The overall integrity of the 185 kb genomic insert carrying the β-globin locus in the recombinant clones was evaluated by restriction enzyme digestion. There are no obvious changes in the 185 kb genomic insert after digestion with NotI or in six fragments produced after digestion with XhoI (data not shown). High resolution fingerprinting of these clones after EcoRI digestion also showed that there are no detectable differences between the recombinant clones (Fig. 3, lanes 2–5) and the parent clone (lane 1) in the 5.5 kb EcoRI fragment on which the modification took place (arrow) or on any of the other EcoRI fragments.

Figure 3.

High resolution mapping of pEBAC148β (lane 1) and four independently isolated pEBAC148β110 clones (lanes 2–5) after digestion with EcoRI. The 5.5 kb fragment on which the modification took place is indicated by an arrow.

Therefore, we were able using the TetR gene for counterselection to introduce the IVS I-110 G→A point mutation into the intact β-globin locus and demonstrate the usefulness of our two-stage GET Recombination system to perform accurate genetic manipulation of BACs.

DISCUSSION

The presence of intact functional loci in fully characterised PAC/BAC clones makes them ideal as a tool to understand the mechanisms underlying the specificity of gene expression from different loci in different tissues during development and to develop pharmacological approaches for the fine manipulation of gene expression as a means of suppressing or complementing specific genetic defects. An essential requirement to take advantage of the unique properties of PAC/BAC clones is the ability to introduce disease-causing mutations, SNPs and other genetic modifications without leaving behind any operational sequences.

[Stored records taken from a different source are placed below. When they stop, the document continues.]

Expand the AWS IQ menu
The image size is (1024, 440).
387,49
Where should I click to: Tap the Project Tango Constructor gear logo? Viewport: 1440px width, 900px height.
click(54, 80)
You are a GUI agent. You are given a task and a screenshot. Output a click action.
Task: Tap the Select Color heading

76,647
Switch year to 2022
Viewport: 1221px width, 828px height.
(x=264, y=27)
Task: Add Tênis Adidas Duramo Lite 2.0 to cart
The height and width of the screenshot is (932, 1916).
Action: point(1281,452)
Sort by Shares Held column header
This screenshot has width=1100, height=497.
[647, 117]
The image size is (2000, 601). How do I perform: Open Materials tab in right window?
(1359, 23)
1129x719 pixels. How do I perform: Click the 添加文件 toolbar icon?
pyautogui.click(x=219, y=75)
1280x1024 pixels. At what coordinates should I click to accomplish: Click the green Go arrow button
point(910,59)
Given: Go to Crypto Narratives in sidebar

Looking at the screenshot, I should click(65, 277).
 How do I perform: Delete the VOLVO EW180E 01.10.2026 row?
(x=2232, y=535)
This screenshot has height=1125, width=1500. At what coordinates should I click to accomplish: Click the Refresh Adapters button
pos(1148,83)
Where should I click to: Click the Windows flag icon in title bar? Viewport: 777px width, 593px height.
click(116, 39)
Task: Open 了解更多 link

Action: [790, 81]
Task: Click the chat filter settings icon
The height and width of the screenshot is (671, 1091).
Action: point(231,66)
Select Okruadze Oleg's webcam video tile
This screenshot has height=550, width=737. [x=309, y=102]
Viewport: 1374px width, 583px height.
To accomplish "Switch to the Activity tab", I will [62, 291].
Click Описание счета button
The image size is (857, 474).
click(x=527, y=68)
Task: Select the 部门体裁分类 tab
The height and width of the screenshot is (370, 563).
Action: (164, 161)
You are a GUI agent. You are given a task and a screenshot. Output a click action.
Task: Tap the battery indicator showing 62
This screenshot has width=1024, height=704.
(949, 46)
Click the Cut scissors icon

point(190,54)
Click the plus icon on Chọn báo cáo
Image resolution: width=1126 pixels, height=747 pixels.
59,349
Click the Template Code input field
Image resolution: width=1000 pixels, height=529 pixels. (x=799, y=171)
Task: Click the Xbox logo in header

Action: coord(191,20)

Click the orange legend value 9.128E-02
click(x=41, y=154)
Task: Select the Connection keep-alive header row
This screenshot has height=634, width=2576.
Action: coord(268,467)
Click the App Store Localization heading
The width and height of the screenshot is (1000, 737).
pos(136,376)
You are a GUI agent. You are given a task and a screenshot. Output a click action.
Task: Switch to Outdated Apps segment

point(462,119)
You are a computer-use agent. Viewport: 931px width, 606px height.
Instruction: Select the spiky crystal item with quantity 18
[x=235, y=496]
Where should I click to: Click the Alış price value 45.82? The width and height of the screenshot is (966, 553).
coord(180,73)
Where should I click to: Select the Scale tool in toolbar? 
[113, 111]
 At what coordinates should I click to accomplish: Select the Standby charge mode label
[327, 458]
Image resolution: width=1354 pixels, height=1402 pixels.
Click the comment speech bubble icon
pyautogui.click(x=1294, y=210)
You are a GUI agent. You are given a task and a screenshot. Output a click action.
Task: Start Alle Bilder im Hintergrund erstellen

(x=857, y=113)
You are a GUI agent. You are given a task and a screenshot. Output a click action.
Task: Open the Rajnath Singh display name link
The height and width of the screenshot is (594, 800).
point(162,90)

In this work we demonstrate the use of GET Recombination in a two-stage approach to introduce the IVS I-110 G→A single base splicing mutation into a 185 kb genomic fragment carrying the intact β-globin locus. We have used the TetR gene both for initial selection of recombinants based on Tet resistance and for counterselection in the presence of cTc/FA medium. Although this counterselection system is not very efficient, with only a 10⁴- to 10⁵-fold enrichment for recombinant clones, PCR screening of pools of clones has allowed us to readily identify clones with the desired modification.

The IVS I-110 G→A mutation is the most common thalassaemia mutation in Mediterranean countries and results in ∼90% aberrant splicing of the first intron of the β-globin gene. Restoration of correct splicing may be possible either by targeting the mutant sequence on the pre-mRNA by antisense oligonucleotides (7) or by targeting the splicesome. The insertion of this mutation into the intact β-globin locus in a second generation BAC clone will greatly facilitate efforts to create a high throughput screening system for pharmacological agents that may regulate splicing specificity in a tissue-specific manner under physiologically relevant conditions. The modified β-globin gene locus is also being used to create an accurate transgenic mouse model for this mutation to facilitate testing of potential therapeutic agents.

Our approach allows the introduction of any desired modification into intact BAC clones without leaving behind operational sequences. This will greatly facilitate the coupling of knowledge and resources from the Human Genome Project to functional analysis of genomic loci as a key step in the development of targeted pharmacological approaches for the modification of gene expression.